(Selected text begins)

Midnight Traveler: The Refugee Journey Activity
Activity

Step 1: Refugee Statistics (5 min.)
Introduce the lesson and discussion by asking students for their best guesses at the answers to these questions:
- What does the term “refugee” mean?
- How many refugees are there in the world today?
- Where are they fleeing from?
- Which countries are most of them going to?
(Do this step quickly enough that students can’t look up answers on phones, tablets or laptops)
After accepting several guesses, show this web page of statistics from the United Nations:
https://www.unhcr.org/figures-at-a-glance.html
Invite students to notice which of their guesses were accurate. Let them share anything that surprised them. Give them some time to consider what assumptions may have been embedded in their guesses and write them down (in journals or daily documents if you have them). Give students a few minutes to share with partners.
[Optional] Take a few minutes to discuss the source of the statistics. What is UNHCR? Why would statistics from that organization tend to be reliable or unreliable?
[Optional] Tell students that there are approximately 7.7 billion people in the world and let them figure out what percentage of the world’s population are refugees.
Step 2: Define Terms (5 min.)
Ask students to define the terms “refugee” and “asylum.”
[Optional] If you have in-class Internet access, use this as an opportunity for students to practice research skills by asking them to search for definitions of the terms.
Guide them to think about why it would be necessary to have a precise legal definition.
Then share the official United Nations definition from the Convention and Protocol Relating to the Status of Refugees (https://www.unhcr.org/en-us/3b66c2aa10), which states that a refugee is a person who,
owing to a well-founded fear of being persecuted for reasons of race, religion, nationality, membership of a particular social group or political opinion, is outside the country of his nationality and is unable or, owing to such fear, is unwilling to avail himself of the protection of that country; or who, not having a nationality and being outside the country of his former habitual residence as a result of such events, is unable or, owing to such fear, is unwilling to return to it.
Review the definition and ensure that everyone understands it. Explain that a refugee who is granted asylum is given legal status to live in a nation that isn’t their nation of origin.
Step 3: Introduce the Film (1 min.)
Explain to students that they are going to humanize the statistics and legal definitions and get a sense of what a refugee experiences by seeing clips from a documentary film called Midnight Traveler. The film follows one family’s journey from Afghanistan to asylum in the European Union. Invite students to notice the mundane things they probably take for granted that are especially difficult for the refugees.
Give students a focus for viewing. This can be connected to specific topics the students have been studying and/or their task after viewing, which will be to write a five- to 10-point bill of rights for refugee children.
You could also pose these questions:
- Once the family is out of Afghanistan (and therefore out of immediate danger), why is their journey to safety so difficult?

(Selected text ends)

* [Exercise tasks]
**a.** In the Midnight Traveler activity, what will students write after viewing the film clips?
**b.** Please continue the Midnight Traveler activity from its last line.
The data after this point comes from a separate source.

(Recorded data begins)

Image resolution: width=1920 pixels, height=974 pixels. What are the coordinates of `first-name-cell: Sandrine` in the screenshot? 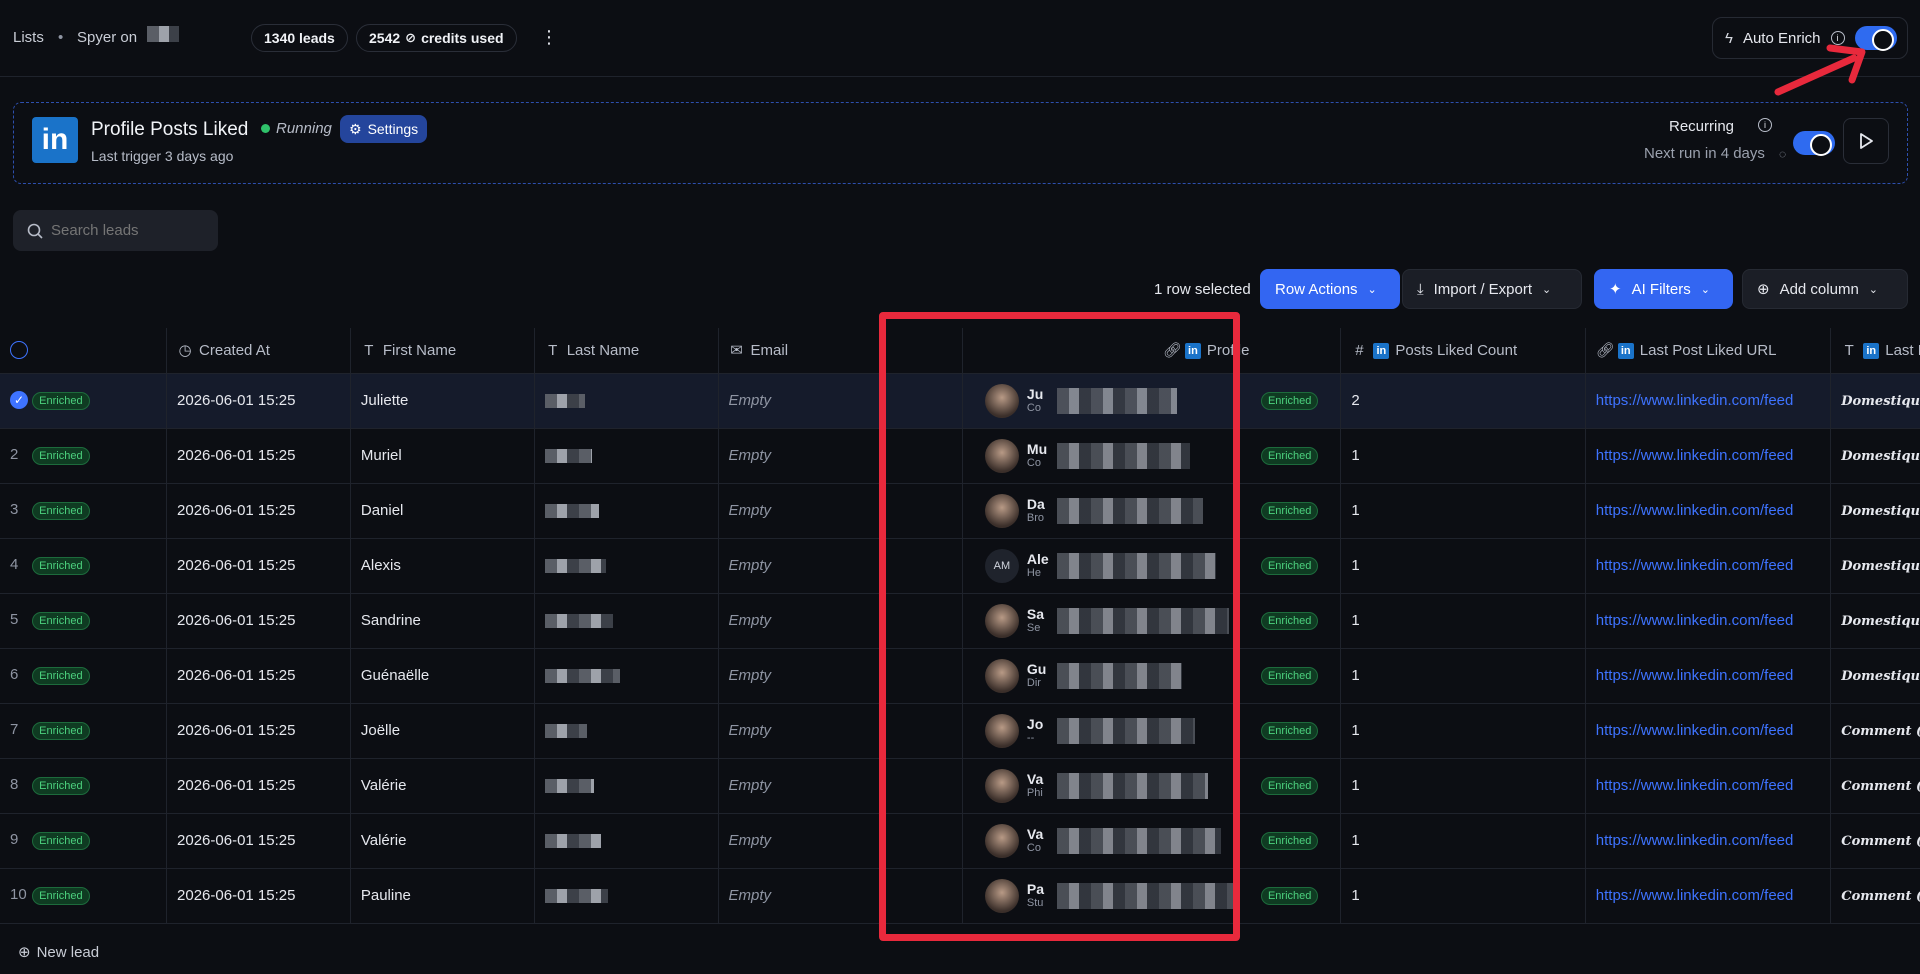 It's located at (442, 621).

(Recorded data ends)

* [Replies]
**a.** A five- to 10-point bill of rights for refugee children.

**b.**
- What types of obstacles do you notice?
- Who is putting up the obstacles and why?
Step 4: View the Film (30 min.)
Show all the film clips in order, stopping only for occasional check-ins to make sure students understand what they are seeing. The experience is intentionally choppy to give a feel for a journey that isn’t smooth, predictable or linear.
After the final clip you can let students know that after a three-year, 3,500-mile journey, the family’s asylum claim is ruled legitimate and they are granted entry into the European Union.
Discuss how the family in the film had no other choice but to smuggle themselves illegally across the European Union border, noting that it was the only way to get their case heard. Check for understanding and ask students to consider how breaking the law was the only way for them to gain legal status and protection. Ask students how they feel about this, what seems complicated about this process and what might factor into this process not being more straightforward.
Allow students a couple of minutes to share initial reactions and answer the questions you posed as a prompt: Once the family is out of Afghanistan (and therefore out of immediate danger), why is their journey to safety so difficult? Who is putting up the obstacles and why?
If you are dividing the lesson into two class periods, this would be the natural stopping point for the first class.
Extension Question/Cross-Disciplinary Connection
Ask students if they can think of another time in history/another historical figure who broke the law for positive reasons?
Ask students if they can think back to a law (either nationally or globally) that made some people safe and others less safe.
Step 5: Create a Bill of Rights (25 min.)
Divide students into small groups. Ask them to think about the experiences of Nargis and Zahra. Each group should brainstorm a list of rights that they think the world should grant to refugee children (e.g., nations should be required to provide adequate food to any child who shows up inside their borders, irrespective of legal status; children have a right to stay with their parents).
After groups have had time to develop their declarations, create a class document that assembles all the points. Conduct weighted voting, asking students to evaluate the importance of each point. They can rate each right on a scale of zero (not important) to five (essential). Tally the votes and have everyone note the top 10. Create a list of the top 10 that will be accessible to everyone.
Step 6: Current Policies (10 min.)
Guide a discussion about how well nations are meeting the needs identified by students in their bill of rights. The focus of the discussion can be determined by your curriculum. For example, a current events class might want to look at current U.S. policies governing children crossing the border illegally. A global studies class might want to look at the European Union’s attempts to deal with millions of immigrants from places like Syria and Afghanistan and how nations bordering conflict regions are saddled with the greatest burdens. Students might also want to address the challenges of accepting refugees from cultures that are very different from that of the adopted nation.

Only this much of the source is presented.